TASK TO COMPLETE
Rewrite the material below with "GUI agent" swapped for "interface agent" everywhere, leaving everything else as it is.

RECORDS TO USE

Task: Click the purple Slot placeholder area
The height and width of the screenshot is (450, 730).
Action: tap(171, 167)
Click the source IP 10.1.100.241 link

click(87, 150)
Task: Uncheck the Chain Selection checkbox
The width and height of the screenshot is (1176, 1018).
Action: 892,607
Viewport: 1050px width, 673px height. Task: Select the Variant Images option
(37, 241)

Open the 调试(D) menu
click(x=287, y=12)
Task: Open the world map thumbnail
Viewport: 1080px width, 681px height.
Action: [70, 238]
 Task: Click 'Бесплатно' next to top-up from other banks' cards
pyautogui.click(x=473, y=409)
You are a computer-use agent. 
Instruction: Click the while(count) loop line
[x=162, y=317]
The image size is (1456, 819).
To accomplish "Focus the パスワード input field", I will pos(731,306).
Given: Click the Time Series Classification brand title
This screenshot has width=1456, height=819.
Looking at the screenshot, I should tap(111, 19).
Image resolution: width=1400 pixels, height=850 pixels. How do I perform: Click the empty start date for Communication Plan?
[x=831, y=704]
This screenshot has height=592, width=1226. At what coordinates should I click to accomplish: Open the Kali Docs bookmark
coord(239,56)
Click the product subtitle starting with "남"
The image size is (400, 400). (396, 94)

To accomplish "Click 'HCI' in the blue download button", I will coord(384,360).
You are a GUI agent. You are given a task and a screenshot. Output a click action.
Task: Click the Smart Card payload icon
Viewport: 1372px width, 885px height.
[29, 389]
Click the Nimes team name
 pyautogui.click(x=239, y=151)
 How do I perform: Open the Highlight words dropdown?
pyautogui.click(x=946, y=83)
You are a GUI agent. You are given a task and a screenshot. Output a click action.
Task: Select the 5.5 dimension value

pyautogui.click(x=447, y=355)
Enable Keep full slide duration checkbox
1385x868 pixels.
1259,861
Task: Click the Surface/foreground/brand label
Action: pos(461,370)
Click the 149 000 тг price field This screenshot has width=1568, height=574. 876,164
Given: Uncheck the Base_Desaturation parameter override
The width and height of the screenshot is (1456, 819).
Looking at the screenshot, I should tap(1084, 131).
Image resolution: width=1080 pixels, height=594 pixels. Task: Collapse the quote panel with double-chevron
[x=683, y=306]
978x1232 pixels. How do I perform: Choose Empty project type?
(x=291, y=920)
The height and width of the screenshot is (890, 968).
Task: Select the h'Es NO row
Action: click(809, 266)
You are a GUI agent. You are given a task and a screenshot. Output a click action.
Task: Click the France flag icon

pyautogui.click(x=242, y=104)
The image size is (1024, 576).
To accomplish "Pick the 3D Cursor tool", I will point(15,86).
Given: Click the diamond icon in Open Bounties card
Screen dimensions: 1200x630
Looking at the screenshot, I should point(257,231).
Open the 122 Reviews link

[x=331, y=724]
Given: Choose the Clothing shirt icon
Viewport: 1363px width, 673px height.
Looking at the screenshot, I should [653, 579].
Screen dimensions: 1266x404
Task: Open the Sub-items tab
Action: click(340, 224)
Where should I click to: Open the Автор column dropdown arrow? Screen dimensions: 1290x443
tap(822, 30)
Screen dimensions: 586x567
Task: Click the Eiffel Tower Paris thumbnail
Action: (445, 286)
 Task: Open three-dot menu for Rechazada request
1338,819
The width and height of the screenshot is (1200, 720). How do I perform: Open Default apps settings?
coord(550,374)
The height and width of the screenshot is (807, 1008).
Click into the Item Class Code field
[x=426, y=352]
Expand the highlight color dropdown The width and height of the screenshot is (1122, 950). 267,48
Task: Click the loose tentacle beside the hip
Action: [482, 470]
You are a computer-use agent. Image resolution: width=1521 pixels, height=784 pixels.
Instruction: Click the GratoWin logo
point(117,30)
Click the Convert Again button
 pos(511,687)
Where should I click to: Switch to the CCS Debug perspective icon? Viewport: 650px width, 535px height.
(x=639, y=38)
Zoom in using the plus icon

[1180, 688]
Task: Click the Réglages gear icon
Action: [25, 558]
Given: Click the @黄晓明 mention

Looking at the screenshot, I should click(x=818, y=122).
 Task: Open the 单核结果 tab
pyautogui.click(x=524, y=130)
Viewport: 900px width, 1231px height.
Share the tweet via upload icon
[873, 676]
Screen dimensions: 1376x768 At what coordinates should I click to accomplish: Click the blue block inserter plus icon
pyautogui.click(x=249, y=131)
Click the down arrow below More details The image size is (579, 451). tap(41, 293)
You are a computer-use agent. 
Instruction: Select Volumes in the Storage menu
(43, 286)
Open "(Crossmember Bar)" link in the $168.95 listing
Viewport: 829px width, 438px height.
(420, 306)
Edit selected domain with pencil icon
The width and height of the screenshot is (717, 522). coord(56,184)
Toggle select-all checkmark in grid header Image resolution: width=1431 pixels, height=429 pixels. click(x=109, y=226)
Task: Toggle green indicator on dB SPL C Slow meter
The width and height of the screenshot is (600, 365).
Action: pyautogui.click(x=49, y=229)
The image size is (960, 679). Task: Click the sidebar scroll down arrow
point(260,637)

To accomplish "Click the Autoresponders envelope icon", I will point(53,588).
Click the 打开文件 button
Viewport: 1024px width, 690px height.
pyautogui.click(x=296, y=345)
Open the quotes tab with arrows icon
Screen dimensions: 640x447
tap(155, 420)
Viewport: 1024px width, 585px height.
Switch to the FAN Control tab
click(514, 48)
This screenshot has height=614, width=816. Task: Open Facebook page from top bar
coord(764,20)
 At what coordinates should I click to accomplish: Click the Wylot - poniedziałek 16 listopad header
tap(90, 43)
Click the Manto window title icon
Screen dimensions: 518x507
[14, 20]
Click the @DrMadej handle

CORRECT RESPONSE
Task: Click the purple Slot placeholder area
The height and width of the screenshot is (450, 730).
Action: tap(171, 167)
Click the source IP 10.1.100.241 link

click(87, 150)
Task: Uncheck the Chain Selection checkbox
The width and height of the screenshot is (1176, 1018).
Action: 892,607
Viewport: 1050px width, 673px height. Task: Select the Variant Images option
(37, 241)

Open the 调试(D) menu
click(x=287, y=12)
Task: Open the world map thumbnail
Viewport: 1080px width, 681px height.
Action: [70, 238]
 Task: Click 'Бесплатно' next to top-up from other banks' cards
pyautogui.click(x=473, y=409)
You are a computer-use agent. 
Instruction: Click the while(count) loop line
[x=162, y=317]
The image size is (1456, 819).
To accomplish "Focus the パスワード input field", I will pos(731,306).
Given: Click the Time Series Classification brand title
This screenshot has width=1456, height=819.
Looking at the screenshot, I should tap(111, 19).
Image resolution: width=1400 pixels, height=850 pixels. How do I perform: Click the empty start date for Communication Plan?
[x=831, y=704]
This screenshot has height=592, width=1226. At what coordinates should I click to accomplish: Open the Kali Docs bookmark
coord(239,56)
Click the product subtitle starting with "남"
The image size is (400, 400). (396, 94)

To accomplish "Click 'HCI' in the blue download button", I will coord(384,360).
You are a interface agent. You are given a task and a screenshot. Output a click action.
Task: Click the Smart Card payload icon
Viewport: 1372px width, 885px height.
[29, 389]
Click the Nimes team name
 pyautogui.click(x=239, y=151)
 How do I perform: Open the Highlight words dropdown?
pyautogui.click(x=946, y=83)
You are a interface agent. You are given a task and a screenshot. Output a click action.
Task: Select the 5.5 dimension value

pyautogui.click(x=447, y=355)
Enable Keep full slide duration checkbox
1385x868 pixels.
1259,861
Task: Click the Surface/foreground/brand label
Action: pos(461,370)
Click the 149 000 тг price field This screenshot has width=1568, height=574. 876,164
Given: Uncheck the Base_Desaturation parameter override
The width and height of the screenshot is (1456, 819).
Looking at the screenshot, I should tap(1084, 131).
Image resolution: width=1080 pixels, height=594 pixels. Task: Collapse the quote panel with double-chevron
[x=683, y=306]
978x1232 pixels. How do I perform: Choose Empty project type?
(x=291, y=920)
The height and width of the screenshot is (890, 968).
Task: Select the h'Es NO row
Action: click(809, 266)
You are a interface agent. You are given a task and a screenshot. Output a click action.
Task: Click the France flag icon

pyautogui.click(x=242, y=104)
The image size is (1024, 576).
To accomplish "Pick the 3D Cursor tool", I will point(15,86).
Given: Click the diamond icon in Open Bounties card
Screen dimensions: 1200x630
Looking at the screenshot, I should point(257,231).
Open the 122 Reviews link

[x=331, y=724]
Given: Choose the Clothing shirt icon
Viewport: 1363px width, 673px height.
Looking at the screenshot, I should [653, 579].
Screen dimensions: 1266x404
Task: Open the Sub-items tab
Action: click(340, 224)
Where should I click to: Open the Автор column dropdown arrow? Screen dimensions: 1290x443
tap(822, 30)
Screen dimensions: 586x567
Task: Click the Eiffel Tower Paris thumbnail
Action: (445, 286)
 Task: Open three-dot menu for Rechazada request
1338,819
The width and height of the screenshot is (1200, 720). How do I perform: Open Default apps settings?
coord(550,374)
The height and width of the screenshot is (807, 1008).
Click into the Item Class Code field
[x=426, y=352]
Expand the highlight color dropdown The width and height of the screenshot is (1122, 950). 267,48
Task: Click the loose tentacle beside the hip
Action: [482, 470]
You are a computer-use agent. Image resolution: width=1521 pixels, height=784 pixels.
Instruction: Click the GratoWin logo
point(117,30)
Click the Convert Again button
 pos(511,687)
Where should I click to: Switch to the CCS Debug perspective icon? Viewport: 650px width, 535px height.
(x=639, y=38)
Zoom in using the plus icon

[1180, 688]
Task: Click the Réglages gear icon
Action: [25, 558]
Given: Click the @黄晓明 mention

Looking at the screenshot, I should click(x=818, y=122).
 Task: Open the 单核结果 tab
pyautogui.click(x=524, y=130)
Viewport: 900px width, 1231px height.
Share the tweet via upload icon
[873, 676]
Screen dimensions: 1376x768 At what coordinates should I click to accomplish: Click the blue block inserter plus icon
pyautogui.click(x=249, y=131)
Click the down arrow below More details The image size is (579, 451). tap(41, 293)
You are a computer-use agent. 
Instruction: Select Volumes in the Storage menu
(43, 286)
Open "(Crossmember Bar)" link in the $168.95 listing
Viewport: 829px width, 438px height.
(420, 306)
Edit selected domain with pencil icon
The width and height of the screenshot is (717, 522). coord(56,184)
Toggle select-all checkmark in grid header Image resolution: width=1431 pixels, height=429 pixels. click(x=109, y=226)
Task: Toggle green indicator on dB SPL C Slow meter
The width and height of the screenshot is (600, 365).
Action: pyautogui.click(x=49, y=229)
The image size is (960, 679). Task: Click the sidebar scroll down arrow
point(260,637)

To accomplish "Click the Autoresponders envelope icon", I will point(53,588).
Click the 打开文件 button
Viewport: 1024px width, 690px height.
pyautogui.click(x=296, y=345)
Open the quotes tab with arrows icon
Screen dimensions: 640x447
tap(155, 420)
Viewport: 1024px width, 585px height.
Switch to the FAN Control tab
click(514, 48)
This screenshot has height=614, width=816. Task: Open Facebook page from top bar
coord(764,20)
 At what coordinates should I click to accomplish: Click the Wylot - poniedziałek 16 listopad header
tap(90, 43)
Click the Manto window title icon
Screen dimensions: 518x507
[14, 20]
Click the @DrMadej handle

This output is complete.